WORK TO BE COMPLETED => Recast the records below as a Markdown table with the columns Row and Line, numbering each row and leaving out blank lines and pictures.

SUPPLIED INFORMATION =>
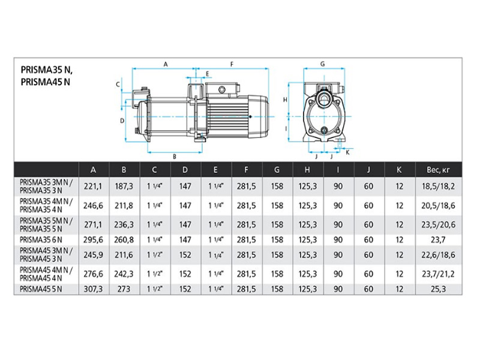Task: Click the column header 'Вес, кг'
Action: pyautogui.click(x=438, y=170)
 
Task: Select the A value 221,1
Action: pyautogui.click(x=93, y=187)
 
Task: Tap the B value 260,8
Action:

EXPECTED ANSWER =>
| Row | Line |
|---|---|
| 1 | Task: Click the column header 'Вес, кг' |
| 2 | Action: pyautogui.click(x=438, y=170) |
| 3 | Task: Select the A value 221,1 |
| 4 | Action: pyautogui.click(x=93, y=187) |
| 5 | Task: Tap the B value 260,8 |
| 6 | Action: |